4. A maintenance talent shortage will hit hard
By 2026, the industry will be deep into a retirement wave that disproportionately affects maintenance roles. Baby boomers are exiting the workforce faster than replacements are entering, and apartment operators are already feeling the impact.
The National Apartment Association reports increasing time-to-fill for maintenance roles and growing backlogs when teams are understaffed.

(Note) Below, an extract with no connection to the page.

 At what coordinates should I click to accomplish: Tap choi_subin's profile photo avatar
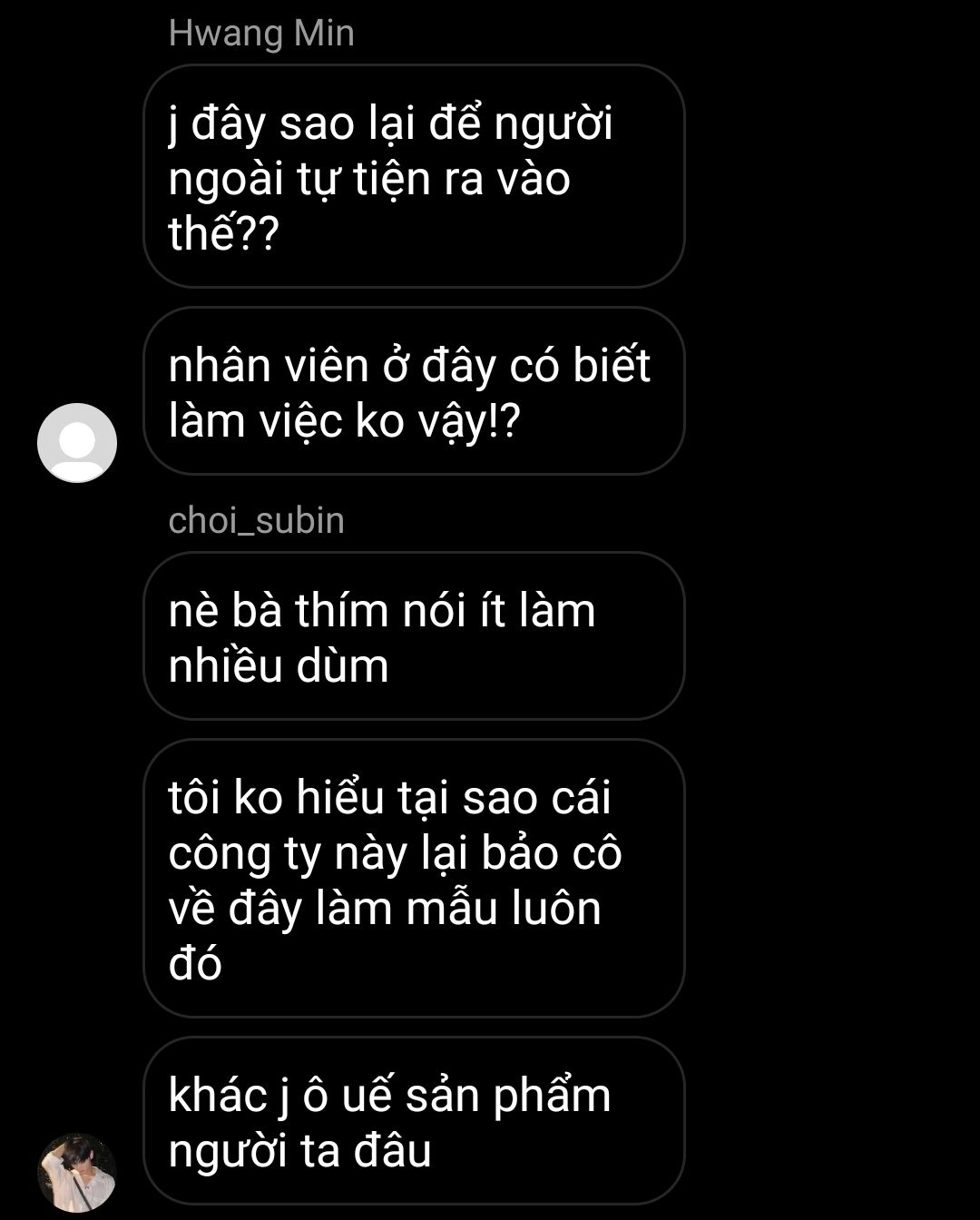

As senior techs retire, they take institutional knowledge with them – preferred vendors, property quirks, troubleshooting patterns, and years of hands-on familiarity.
As the talent pool shrinks, multifamily operators are also facing rising competition from other industries – such as construction, HVAC, and facilities – all pulling from the same limited pool of workers.
Impact on properties in 2026:
- higher wages to compete for skilled candidates
- extended vacancy periods for maintenance positions
- loss of expertise during turns and capital projects
- heavier reliance on third-party vendors
- delayed work orders and declining resident satisfaction
Bottom line:
“Grow-your-own” models like apprenticeships, partnerships with trade schools, and internal advancement pathways will become essential for maintaining operational stability.
5. Skills-based hiring will shift from trend to necessity
With hiring pools shrinking, companies can no longer afford to rely on rigid tenure requirements. Traditional filters – especially “3-5 years of property management experience” – are excluding too many qualified candidates.
National workforce research shows that 75% of HR leaders consider skills more important than degrees, yet only 37% of companies have meaningfully implemented skills-based hiring. Multifamily faces this challenge acutely: too few people have direct experience, and insisting on it creates bottlenecks.
But transferable skills are abundant.
Examples include:
- hospitality or retail → leasing
- banking or customer service → assistant managers
- trade programs, military, or general construction → maintenance
To adopt this model effectively, properties must redefine job expectations, implement skills assessments, and train hiring managers on evaluating potential rather than résumé familiarity.
Impact on properties in 2026:
Operators who broaden their criteria will access larger, more diverse talent pools and reduce time-to-fill. They’ll also build teams with stronger customer service skills – critical in resident-facing environments.
Bottom line:
2026 will reward what candidates can do, not where and how long they’ve worked for.
Final Word
The year 2026 brings a decisive shift in property management hiring. Advances in AI, rising expectations for flexibility, declining engagement, and an aging maintenance workforce are reshaping how teams must be built. Concurrently, skills-based hiring is expanding access to previously overlooked talent presenting new opportunities.
Communities that respond proactively by modernizing processes, strengthening managerial support, developing internal pipelines, and leveraging technology without losing the human element will lead the way.
Taking action now will secure resilient, future-oriented teams.